What is almost completely overlooked is the anemic demand for aircraft and other transportation fuels, as global travel has been severely curtailed by the pandemic.

Europe’s ongoing battle with new outbreaks of infections, alarmingly slow vaccination rates and new closures has also been taken lightly – until Thursday’s dive.

Although the sell-out in the previous session seemed exaggerated from a perfect storm of negativity – which included a peak of 13% of 1.7% and an approaching 92 – it proved that it could happen again.

“The magic of so-called one-way trading has been shattered,” said John Kilduff, founding partner of Again Capital, a New York energy hedge fund. “There is now a recovery in expectations, and it is possible again under $ 60 WTI if the market comes to itself, without supporting data.”

The rise in oil on Friday was a rise in bond yields and the withdrawal of the dollar from the sessions, along with the administration of the 100 million COVID-19 vaccine by the United States and the approval of European medicine Oxford-AstraZeneca dose regulator that has stopped at least a dozen countries in the bloc from using it due to safety concerns.

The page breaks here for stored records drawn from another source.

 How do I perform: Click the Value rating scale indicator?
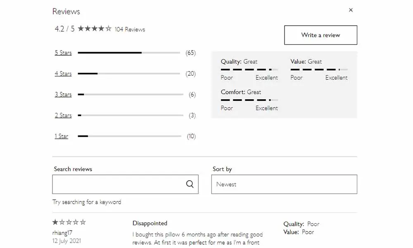pyautogui.click(x=319, y=69)
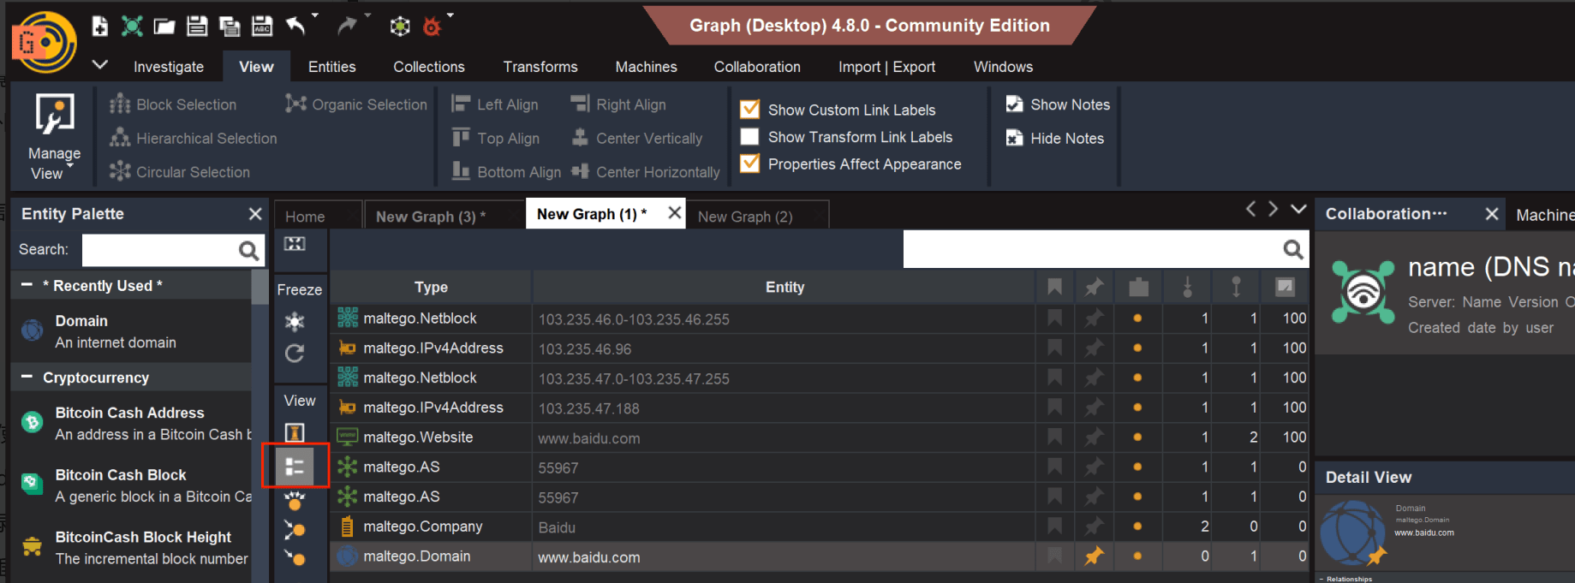Screen dimensions: 1575x583
Task: Click the refresh icon under Freeze
Action: [295, 354]
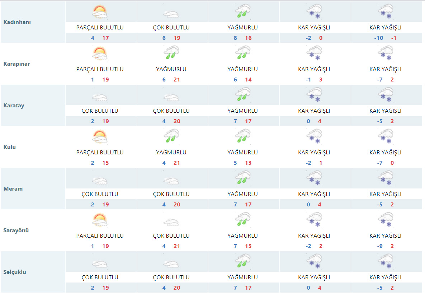The height and width of the screenshot is (294, 425).
Task: Click the rain cloud icon in Kadınhanı row
Action: click(x=242, y=11)
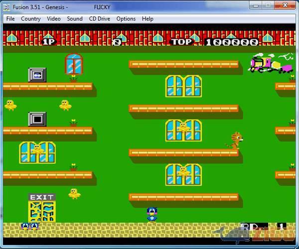This screenshot has width=299, height=249.
Task: Open the Country menu
Action: point(30,19)
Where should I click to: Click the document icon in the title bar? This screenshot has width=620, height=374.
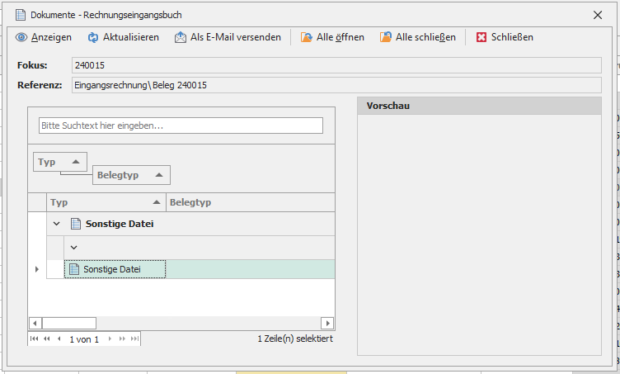[x=21, y=14]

But working against this positive was a third wave of infections in Europe and increasing closures in places like Italy.

The upcoming US refinery maintenance season, which could yield crude supplies in the country and the possibility of higher crude production from Libya and a still-sanctioned Iran, could also offset the strong sentiment delivered by OPEC + cuts for months.

Technical charts have also indicated that there is more volatility ahead.

“Further upside for WTI is subject to it reaching $ 63.10,” said Sunil Kumar Dixit of SK Dixit Charting in Kolkata, India. “Failure to do so could lead to a risk of a bottom below the recent $ 58.23.”